The network node disclosed in conjunction with
Further, the network node disclosed in conjunction with
In general, this invention may find application in any wireless networking system which uses multiple-antennas and relays to communicate. For example, in cellular environments the relay transformation Φ may be applied at the relay which is a part of the infrastructure deployed by an operator to provide the service, and the destination transformation Ψ may be applied at mobile devices and base stations as applicable. In adhoc networks, the relay can be user equipment that cooperates with other users to communicate. In this case, the wireless interface of the user equipment may be configured to apply relay transformation Φ to data relayed by the user equipment and to apply destination transformation Ψ to data destined for the user equipment.

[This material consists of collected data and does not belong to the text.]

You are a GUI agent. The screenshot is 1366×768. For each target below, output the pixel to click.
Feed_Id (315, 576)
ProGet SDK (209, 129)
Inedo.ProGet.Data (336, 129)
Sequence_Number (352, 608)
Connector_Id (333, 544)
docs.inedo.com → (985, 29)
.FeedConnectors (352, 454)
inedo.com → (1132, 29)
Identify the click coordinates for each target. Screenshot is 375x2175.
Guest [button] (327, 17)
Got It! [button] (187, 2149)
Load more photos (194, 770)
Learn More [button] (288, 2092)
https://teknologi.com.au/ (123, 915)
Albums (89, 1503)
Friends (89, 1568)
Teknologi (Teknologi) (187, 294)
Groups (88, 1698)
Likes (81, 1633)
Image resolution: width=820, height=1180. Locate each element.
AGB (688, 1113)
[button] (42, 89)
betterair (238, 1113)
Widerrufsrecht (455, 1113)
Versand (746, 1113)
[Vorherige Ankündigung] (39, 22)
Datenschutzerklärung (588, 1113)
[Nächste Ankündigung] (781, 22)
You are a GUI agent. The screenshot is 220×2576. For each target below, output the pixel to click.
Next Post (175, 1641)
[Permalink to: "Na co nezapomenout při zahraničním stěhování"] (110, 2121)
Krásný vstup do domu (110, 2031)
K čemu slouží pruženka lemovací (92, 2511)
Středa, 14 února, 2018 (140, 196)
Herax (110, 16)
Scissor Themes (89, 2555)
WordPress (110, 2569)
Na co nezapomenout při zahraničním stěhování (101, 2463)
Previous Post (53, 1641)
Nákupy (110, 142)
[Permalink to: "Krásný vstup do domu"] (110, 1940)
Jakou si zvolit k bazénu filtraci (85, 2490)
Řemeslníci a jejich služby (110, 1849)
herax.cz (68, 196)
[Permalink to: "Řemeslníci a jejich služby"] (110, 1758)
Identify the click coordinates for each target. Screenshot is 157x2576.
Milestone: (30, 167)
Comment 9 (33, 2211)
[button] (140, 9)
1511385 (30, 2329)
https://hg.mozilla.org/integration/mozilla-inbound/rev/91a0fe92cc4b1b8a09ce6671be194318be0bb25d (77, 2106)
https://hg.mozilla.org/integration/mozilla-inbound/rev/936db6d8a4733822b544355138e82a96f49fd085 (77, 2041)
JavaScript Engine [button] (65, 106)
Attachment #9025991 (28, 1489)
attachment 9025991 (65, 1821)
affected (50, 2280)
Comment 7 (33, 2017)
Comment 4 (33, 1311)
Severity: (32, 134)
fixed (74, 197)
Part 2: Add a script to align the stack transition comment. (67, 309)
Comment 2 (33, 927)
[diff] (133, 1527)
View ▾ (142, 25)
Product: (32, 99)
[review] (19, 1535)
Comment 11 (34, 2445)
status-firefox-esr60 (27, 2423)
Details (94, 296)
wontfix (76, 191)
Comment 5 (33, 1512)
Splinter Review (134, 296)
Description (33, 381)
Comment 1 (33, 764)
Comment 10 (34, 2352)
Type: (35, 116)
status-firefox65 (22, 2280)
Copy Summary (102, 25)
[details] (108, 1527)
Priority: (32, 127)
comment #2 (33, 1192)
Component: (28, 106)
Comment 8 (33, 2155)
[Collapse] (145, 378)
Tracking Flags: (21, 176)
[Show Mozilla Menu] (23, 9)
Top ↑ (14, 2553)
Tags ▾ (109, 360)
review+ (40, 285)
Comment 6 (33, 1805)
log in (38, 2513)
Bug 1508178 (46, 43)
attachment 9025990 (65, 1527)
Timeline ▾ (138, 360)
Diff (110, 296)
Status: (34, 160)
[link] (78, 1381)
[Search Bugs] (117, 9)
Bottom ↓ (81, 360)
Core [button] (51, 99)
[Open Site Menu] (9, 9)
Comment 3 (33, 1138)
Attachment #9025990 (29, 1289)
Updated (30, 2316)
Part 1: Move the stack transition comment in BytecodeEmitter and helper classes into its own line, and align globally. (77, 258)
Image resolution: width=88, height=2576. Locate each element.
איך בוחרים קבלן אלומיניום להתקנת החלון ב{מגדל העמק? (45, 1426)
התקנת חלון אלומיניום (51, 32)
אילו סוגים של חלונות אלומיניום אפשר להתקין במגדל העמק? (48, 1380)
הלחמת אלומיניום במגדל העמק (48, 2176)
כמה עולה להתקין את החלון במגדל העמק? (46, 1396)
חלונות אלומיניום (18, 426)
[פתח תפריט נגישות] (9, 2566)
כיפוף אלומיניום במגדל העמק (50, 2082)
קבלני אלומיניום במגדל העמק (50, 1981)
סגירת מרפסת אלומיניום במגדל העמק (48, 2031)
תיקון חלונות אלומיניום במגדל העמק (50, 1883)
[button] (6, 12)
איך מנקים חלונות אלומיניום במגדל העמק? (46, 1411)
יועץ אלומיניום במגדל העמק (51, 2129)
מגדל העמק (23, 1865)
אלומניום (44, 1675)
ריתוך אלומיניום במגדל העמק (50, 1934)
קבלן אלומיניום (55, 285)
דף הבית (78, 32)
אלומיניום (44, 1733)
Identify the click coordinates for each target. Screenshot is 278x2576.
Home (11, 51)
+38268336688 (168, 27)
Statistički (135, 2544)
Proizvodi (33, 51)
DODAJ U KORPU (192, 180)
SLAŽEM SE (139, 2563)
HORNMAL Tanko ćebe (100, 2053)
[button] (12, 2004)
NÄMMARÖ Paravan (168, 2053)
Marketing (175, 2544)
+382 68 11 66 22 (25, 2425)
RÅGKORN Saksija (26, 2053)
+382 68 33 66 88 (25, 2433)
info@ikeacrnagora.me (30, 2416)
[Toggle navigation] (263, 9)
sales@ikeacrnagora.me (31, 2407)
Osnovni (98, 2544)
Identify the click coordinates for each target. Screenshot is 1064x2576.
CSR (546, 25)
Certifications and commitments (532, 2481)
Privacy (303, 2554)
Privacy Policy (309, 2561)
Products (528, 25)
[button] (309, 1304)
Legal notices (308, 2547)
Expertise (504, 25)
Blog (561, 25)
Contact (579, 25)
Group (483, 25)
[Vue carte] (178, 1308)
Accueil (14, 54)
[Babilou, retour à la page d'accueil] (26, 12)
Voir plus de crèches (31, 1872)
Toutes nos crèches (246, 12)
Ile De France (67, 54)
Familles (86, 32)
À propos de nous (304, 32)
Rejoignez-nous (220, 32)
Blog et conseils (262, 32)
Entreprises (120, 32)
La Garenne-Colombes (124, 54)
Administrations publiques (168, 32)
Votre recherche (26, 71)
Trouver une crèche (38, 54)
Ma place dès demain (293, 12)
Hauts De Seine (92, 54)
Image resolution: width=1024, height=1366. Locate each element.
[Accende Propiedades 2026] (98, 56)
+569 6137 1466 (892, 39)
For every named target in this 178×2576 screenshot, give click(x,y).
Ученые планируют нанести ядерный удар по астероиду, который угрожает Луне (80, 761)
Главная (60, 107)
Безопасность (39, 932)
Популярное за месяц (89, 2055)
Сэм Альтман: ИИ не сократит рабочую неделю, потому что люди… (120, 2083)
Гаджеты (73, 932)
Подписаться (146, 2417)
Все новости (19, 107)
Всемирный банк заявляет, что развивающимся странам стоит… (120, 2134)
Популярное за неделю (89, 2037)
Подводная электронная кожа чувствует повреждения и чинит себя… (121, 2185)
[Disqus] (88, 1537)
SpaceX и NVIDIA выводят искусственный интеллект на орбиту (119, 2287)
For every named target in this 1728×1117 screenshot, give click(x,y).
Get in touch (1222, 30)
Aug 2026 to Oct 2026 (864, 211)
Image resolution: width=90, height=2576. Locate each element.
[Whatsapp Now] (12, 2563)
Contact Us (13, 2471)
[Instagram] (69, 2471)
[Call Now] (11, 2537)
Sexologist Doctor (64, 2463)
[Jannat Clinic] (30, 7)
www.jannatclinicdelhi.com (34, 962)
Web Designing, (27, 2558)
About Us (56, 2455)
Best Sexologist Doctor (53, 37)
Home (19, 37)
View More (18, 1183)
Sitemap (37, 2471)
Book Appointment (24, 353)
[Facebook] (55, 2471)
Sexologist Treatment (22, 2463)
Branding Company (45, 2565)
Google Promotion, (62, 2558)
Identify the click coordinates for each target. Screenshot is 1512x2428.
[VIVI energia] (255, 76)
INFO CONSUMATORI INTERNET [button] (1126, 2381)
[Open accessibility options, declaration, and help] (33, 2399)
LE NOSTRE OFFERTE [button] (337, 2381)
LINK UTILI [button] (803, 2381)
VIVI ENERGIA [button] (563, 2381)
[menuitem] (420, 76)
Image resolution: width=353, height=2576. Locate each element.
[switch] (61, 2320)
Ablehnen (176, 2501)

In various embodiments, the wireless network interface card is configured to receive data, or in other words, to perform the function of destination node 106 of the present invention. In these embodiments, transformation forming logic 418 may be configured to form only destination transformation Ψ. In other embodiments, the wireless network interface card is configured to relay data, or in other words, to perform the function of relay node 104 of the present invention. In these embodiments, transformation forming logic 418 may be configured to form only relay transformation Φ. In still other embodiments, the wireless network interface card is configured to both receive and relay data, for example in ad hoc networks. In these embodiments, transformation forming logic 418 may be configured to form both relay transformation Φ and destination transformation Ψ.
Mode selection logic 504 is configured to select a desired mode of operation for the MIMO wireless network node. More specifically, mode selection logic 504 identifies whether MIMO wireless network node 500 is acting as a relay node for the received data, or is it the destination of the received data. Mode selection logic 504 correspondingly selects either the relay mode, or the destination mode as the desired mode of operation of MIMO wireless network node 500. Mode selection logic 504 communicates the selected desired mode of operation to data processor 506.
Data processor 506 is configured to apply either a relay transformation Φ or a destination transformation Ψ depending on the desired mode of operation to process the received data and obtain a processed data. If the desired mode of operation is the relay mode, the processed data may subsequently be retransmitted. On the other hand, if the desired mode of operation is the destination mode, the processed data may be presented for error detection and/or correction, and decoding, as applicable.
Data processor 506 and/or mode selection logic 504 may be implemented using a Digital Signal Processing (DSP) processor, a general purpose processor, an Application Specific Integrated Circuit (ASIC), or reconfigurable hardware including but not limited to an Field Programmable Gate Array (FPGA).
A technical effect of various embodiments of the present invention is provide high performance relaying for MIMO wireless networks using reduced the complexity relaying systems.
Various implementation approaches of the present invention have been discussed to illustrate, but not to limit, the present invention. It would be apparent to one skilled in the art that the selection of any of these approaches depends on the specific application of the present invention. Various other implementation approaches can be envisioned by one skilled in the art, without deviating from the spirit and scope of the present invention.